10/15/2016 The island of Crocker Land was allegedly first "sighted" by American explorer Robert Peary during his 1906 North Pole attempt. On Peary's 1908 expedition, he met fellow explorers Donald MacMillan and George Borup, who were both bitten hard by the Arctic bug. MacMillan and Borup planned an expedition to map Crocker Land, but funding issues and Borup's death delayed its start until 1913. By 1914, MacMillan and his team of Polar Inuit guides determined that Crocker Land was just a fata morgana (mirage). Welky (history, Univ. of Central Arkansas; The Thousand-Year Flood) describes how efforts to return the expedition to New York were thwarted for three years by weather, sea ice, inadequate ships owing to the start of World War I, and funding issues. E.O. Hovey, curator of the American Museum of Natural History (the expedition's sponsor), went to the Greenland base in 1915. The title comes from one of Hovey's journals after an "easy" one-day trip stretched into its fourth day. Welky provides an evenhanded and thoroughly researched portrayal of team leader and explorer MacMillan. VERDICT This book fills in a significant and often overlooked piece of the Arctic exploration puzzle.
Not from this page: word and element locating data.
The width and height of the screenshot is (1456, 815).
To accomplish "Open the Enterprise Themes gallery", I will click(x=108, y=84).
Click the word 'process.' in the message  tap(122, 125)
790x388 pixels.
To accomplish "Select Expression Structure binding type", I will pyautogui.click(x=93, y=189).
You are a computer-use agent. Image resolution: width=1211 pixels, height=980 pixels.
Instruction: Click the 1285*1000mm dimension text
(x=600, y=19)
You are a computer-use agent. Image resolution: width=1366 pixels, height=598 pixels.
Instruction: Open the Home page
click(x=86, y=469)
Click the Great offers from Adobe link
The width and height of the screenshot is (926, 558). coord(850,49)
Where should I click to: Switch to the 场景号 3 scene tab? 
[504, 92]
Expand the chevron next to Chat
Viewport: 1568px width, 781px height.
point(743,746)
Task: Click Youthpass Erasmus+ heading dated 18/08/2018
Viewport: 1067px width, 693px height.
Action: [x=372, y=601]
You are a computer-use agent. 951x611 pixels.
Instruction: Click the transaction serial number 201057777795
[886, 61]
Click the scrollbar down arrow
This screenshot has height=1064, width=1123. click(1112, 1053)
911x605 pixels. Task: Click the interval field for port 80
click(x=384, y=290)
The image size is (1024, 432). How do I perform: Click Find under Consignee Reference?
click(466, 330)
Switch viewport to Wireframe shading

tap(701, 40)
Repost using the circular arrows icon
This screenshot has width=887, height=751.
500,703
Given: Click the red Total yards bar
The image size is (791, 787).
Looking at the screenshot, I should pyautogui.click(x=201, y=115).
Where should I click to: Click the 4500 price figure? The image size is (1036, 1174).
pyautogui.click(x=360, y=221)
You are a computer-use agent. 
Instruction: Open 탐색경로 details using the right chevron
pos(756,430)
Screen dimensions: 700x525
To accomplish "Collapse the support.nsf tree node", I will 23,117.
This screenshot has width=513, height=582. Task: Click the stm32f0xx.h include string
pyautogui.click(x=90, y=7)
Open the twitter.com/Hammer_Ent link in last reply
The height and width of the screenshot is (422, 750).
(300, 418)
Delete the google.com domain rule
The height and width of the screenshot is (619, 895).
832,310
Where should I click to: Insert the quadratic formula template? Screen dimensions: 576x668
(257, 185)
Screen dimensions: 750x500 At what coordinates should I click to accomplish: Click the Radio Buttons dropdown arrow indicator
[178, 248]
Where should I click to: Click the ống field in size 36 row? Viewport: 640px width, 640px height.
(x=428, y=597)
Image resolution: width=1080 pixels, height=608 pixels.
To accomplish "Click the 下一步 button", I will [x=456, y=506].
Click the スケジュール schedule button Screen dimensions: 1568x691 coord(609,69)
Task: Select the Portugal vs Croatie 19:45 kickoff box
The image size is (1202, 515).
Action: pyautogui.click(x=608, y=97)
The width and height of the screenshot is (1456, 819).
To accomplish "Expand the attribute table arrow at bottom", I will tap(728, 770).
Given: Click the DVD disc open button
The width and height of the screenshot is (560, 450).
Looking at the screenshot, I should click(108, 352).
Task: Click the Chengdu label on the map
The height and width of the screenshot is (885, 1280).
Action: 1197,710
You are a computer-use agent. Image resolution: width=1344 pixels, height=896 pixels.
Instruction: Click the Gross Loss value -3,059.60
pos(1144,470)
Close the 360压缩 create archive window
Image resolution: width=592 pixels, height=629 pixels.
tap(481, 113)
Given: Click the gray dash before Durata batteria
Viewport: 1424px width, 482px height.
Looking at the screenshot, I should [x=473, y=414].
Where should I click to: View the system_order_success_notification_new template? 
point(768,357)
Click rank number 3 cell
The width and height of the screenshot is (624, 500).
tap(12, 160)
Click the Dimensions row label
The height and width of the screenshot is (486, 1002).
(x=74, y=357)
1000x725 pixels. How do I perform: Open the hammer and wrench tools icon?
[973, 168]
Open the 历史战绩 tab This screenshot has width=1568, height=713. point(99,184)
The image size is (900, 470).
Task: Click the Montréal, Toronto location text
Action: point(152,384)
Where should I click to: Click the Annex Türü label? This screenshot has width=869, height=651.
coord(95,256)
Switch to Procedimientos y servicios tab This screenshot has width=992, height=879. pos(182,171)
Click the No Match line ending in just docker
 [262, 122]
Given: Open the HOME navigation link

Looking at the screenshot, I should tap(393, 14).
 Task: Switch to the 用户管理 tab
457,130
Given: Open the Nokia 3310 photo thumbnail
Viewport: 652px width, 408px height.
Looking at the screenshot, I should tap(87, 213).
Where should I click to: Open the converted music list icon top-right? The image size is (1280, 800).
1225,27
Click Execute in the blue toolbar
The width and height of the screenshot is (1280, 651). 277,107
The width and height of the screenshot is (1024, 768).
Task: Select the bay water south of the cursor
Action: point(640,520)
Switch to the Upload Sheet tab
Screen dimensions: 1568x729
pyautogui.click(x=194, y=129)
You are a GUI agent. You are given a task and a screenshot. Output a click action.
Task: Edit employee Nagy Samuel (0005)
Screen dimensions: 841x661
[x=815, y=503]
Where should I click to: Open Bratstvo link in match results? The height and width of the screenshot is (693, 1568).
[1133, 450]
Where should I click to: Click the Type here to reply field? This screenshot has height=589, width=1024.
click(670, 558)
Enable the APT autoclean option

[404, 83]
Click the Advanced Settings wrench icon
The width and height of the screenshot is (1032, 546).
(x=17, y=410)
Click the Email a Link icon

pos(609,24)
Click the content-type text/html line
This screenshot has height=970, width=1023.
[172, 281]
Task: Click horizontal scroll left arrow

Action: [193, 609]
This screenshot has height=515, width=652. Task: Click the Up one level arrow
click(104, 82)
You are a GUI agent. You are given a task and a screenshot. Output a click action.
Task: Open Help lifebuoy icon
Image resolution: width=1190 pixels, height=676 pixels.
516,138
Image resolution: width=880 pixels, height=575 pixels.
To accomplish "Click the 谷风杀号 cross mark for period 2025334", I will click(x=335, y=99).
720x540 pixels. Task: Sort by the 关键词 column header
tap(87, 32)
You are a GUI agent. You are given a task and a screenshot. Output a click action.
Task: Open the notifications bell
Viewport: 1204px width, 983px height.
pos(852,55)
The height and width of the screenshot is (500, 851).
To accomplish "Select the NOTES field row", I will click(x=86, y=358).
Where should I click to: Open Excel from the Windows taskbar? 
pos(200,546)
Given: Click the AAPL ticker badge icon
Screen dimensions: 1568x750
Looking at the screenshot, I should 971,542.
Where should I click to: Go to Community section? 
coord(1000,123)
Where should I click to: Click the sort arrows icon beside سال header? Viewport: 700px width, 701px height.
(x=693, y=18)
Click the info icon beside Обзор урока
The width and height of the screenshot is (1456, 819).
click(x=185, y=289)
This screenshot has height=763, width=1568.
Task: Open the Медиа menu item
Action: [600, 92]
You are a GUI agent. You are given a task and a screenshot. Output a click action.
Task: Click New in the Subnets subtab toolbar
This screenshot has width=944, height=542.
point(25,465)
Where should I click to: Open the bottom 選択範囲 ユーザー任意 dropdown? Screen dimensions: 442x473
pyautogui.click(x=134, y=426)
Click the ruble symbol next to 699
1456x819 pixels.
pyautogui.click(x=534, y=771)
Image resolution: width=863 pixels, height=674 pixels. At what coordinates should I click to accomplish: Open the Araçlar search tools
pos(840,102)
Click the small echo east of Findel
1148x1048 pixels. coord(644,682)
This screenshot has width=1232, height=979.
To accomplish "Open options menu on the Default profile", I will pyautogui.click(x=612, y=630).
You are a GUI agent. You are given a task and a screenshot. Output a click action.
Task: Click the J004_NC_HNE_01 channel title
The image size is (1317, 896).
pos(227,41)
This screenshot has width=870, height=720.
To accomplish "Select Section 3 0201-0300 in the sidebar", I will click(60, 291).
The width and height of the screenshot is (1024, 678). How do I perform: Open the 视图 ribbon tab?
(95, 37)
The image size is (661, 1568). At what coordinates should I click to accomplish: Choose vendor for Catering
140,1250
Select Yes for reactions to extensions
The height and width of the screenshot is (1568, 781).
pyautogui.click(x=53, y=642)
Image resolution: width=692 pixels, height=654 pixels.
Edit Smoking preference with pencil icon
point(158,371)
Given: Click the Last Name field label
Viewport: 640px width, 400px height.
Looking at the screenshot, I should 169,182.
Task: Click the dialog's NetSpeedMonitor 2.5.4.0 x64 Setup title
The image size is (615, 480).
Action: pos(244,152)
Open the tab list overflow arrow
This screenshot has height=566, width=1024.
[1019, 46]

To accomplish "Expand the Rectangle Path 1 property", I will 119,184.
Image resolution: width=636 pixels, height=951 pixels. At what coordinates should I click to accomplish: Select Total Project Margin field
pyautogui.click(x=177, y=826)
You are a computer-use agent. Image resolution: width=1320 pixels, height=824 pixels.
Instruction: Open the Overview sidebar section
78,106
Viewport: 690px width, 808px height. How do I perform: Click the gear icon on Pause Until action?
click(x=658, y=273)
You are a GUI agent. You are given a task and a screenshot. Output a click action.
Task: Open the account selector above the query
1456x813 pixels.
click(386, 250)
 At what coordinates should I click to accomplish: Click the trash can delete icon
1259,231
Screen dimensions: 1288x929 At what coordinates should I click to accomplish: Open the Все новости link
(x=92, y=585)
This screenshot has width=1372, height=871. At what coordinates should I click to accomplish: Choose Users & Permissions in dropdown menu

Arctic enthusiasts, armchair adventures, and dreamers of lost worlds will find much to appreciate.—Margaret Atwater-Singer, Univ. of Evansville Lib., IN
★ Sept. 8, 2016 The story of a 1913 Arctic expedition to investigate what the New York Tribune called “the last considerable mass of unknown land on our planet.”Welky (History/Univ. of Central Arkansas; Marching Across the Color Line: A. Philip Randolph and Civil Rights in the World War II Era, 2013, etc.) recounts the effort by two eager young acolytes of Cmdr. Robert E. Peary to reveal the secrets of Crocker Land, a large, undiscovered landmass the famed explorer reported seeing on his failed 1906 attempt to reach the North Pole. Making magnificent use of documents and re-creating the yearslong Arctic sojourn with the drama and immediacy of a tension-filled adventure novel, the author conjures a romantic quest emblematic of the rugged manliness of the time. In the spirit of Teddy Roosevelt and with Peary’s blessing and the sponsorship of the American Museum of Natural History, the young explorers—Bowdoin graduate Donald MacMillan and Yalie George Borup—set out on a steamer with all the fanfare due an ambitious scientific exploration. Their journey, pitting a seven-man crew against the perils of Arctic life, from blizzards and ice floes to winter darkness and loneliness, involved “triumph, frustration, joy, infighting, betrayal, and murder” in “one of the harshest environments on the planet.” Working with such material and telling his story in vivid scenes rendered in wonderfully sharp declarative sentences, Welky offers a vibrant portrait of the young adventurers, their loyal Inuit helpers, and the ever present dangers of a forbidding place where, as leader MacMillan said, “the evil spirit of the Arctic is always watching.” Examining every aspect of the mission and its historical context, the author captures the can-do, all-American-boy spirit of the age, the constant fears of unforeseen disasters on the ice, and the fossil- and specimen-collecting mania that drove so much exploration. He also describes the expedition’s surprising discovery upon approaching Crocker Land in a way that enhances the fascination of his story. Long, leisurely, and vastly entertaining.